**Work instruction**
Set down the entries exactly. No line may differ from its source.

**Recorded data**
Segment Open

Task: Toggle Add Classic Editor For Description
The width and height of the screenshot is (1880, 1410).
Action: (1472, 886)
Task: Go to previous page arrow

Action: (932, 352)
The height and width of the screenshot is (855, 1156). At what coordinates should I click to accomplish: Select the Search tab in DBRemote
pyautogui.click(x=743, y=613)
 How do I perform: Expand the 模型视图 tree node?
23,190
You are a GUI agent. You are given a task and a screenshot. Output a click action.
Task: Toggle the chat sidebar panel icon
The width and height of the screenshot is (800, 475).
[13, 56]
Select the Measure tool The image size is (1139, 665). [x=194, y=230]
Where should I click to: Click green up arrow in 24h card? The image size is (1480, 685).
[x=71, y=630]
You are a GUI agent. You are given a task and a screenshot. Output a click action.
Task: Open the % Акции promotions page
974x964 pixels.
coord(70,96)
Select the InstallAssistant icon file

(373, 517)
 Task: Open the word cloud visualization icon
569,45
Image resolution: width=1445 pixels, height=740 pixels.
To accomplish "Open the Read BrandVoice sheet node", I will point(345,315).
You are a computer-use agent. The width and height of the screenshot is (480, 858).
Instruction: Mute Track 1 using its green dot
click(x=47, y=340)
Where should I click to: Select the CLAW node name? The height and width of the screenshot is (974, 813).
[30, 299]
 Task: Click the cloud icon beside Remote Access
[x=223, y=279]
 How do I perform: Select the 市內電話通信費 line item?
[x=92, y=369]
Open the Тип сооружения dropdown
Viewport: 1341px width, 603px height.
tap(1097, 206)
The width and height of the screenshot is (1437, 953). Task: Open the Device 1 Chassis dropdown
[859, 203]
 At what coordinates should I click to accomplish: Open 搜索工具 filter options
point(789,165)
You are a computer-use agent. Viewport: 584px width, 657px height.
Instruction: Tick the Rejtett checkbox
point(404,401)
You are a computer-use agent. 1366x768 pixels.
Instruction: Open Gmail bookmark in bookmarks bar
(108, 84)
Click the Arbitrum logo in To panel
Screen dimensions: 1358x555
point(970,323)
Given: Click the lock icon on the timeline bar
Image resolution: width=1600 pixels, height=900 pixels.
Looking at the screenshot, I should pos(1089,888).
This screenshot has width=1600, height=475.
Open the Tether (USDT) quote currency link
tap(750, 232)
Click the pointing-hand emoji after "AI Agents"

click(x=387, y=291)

Segment Closed

**Output of the exercise**
Task: Toggle Add Classic Editor For Description
The width and height of the screenshot is (1880, 1410).
Action: (1472, 886)
Task: Go to previous page arrow

Action: (932, 352)
The height and width of the screenshot is (855, 1156). At what coordinates should I click to accomplish: Select the Search tab in DBRemote
pyautogui.click(x=743, y=613)
 How do I perform: Expand the 模型视图 tree node?
23,190
You are a GUI agent. You are given a task and a screenshot. Output a click action.
Task: Toggle the chat sidebar panel icon
The width and height of the screenshot is (800, 475).
[13, 56]
Select the Measure tool The image size is (1139, 665). [x=194, y=230]
Where should I click to: Click green up arrow in 24h card? The image size is (1480, 685).
[x=71, y=630]
You are a GUI agent. You are given a task and a screenshot. Output a click action.
Task: Open the % Акции promotions page
974x964 pixels.
coord(70,96)
Select the InstallAssistant icon file

(373, 517)
 Task: Open the word cloud visualization icon
569,45
Image resolution: width=1445 pixels, height=740 pixels.
To accomplish "Open the Read BrandVoice sheet node", I will point(345,315).
You are a computer-use agent. The width and height of the screenshot is (480, 858).
Instruction: Mute Track 1 using its green dot
click(x=47, y=340)
Where should I click to: Select the CLAW node name? The height and width of the screenshot is (974, 813).
[30, 299]
 Task: Click the cloud icon beside Remote Access
[x=223, y=279]
 How do I perform: Select the 市內電話通信費 line item?
[x=92, y=369]
Open the Тип сооружения dropdown
Viewport: 1341px width, 603px height.
tap(1097, 206)
The width and height of the screenshot is (1437, 953). Task: Open the Device 1 Chassis dropdown
[859, 203]
 At what coordinates should I click to accomplish: Open 搜索工具 filter options
point(789,165)
You are a computer-use agent. Viewport: 584px width, 657px height.
Instruction: Tick the Rejtett checkbox
point(404,401)
You are a computer-use agent. 1366x768 pixels.
Instruction: Open Gmail bookmark in bookmarks bar
(108, 84)
Click the Arbitrum logo in To panel
Screen dimensions: 1358x555
point(970,323)
Given: Click the lock icon on the timeline bar
Image resolution: width=1600 pixels, height=900 pixels.
Looking at the screenshot, I should pos(1089,888).
This screenshot has width=1600, height=475.
Open the Tether (USDT) quote currency link
tap(750, 232)
Click the pointing-hand emoji after "AI Agents"

click(x=387, y=291)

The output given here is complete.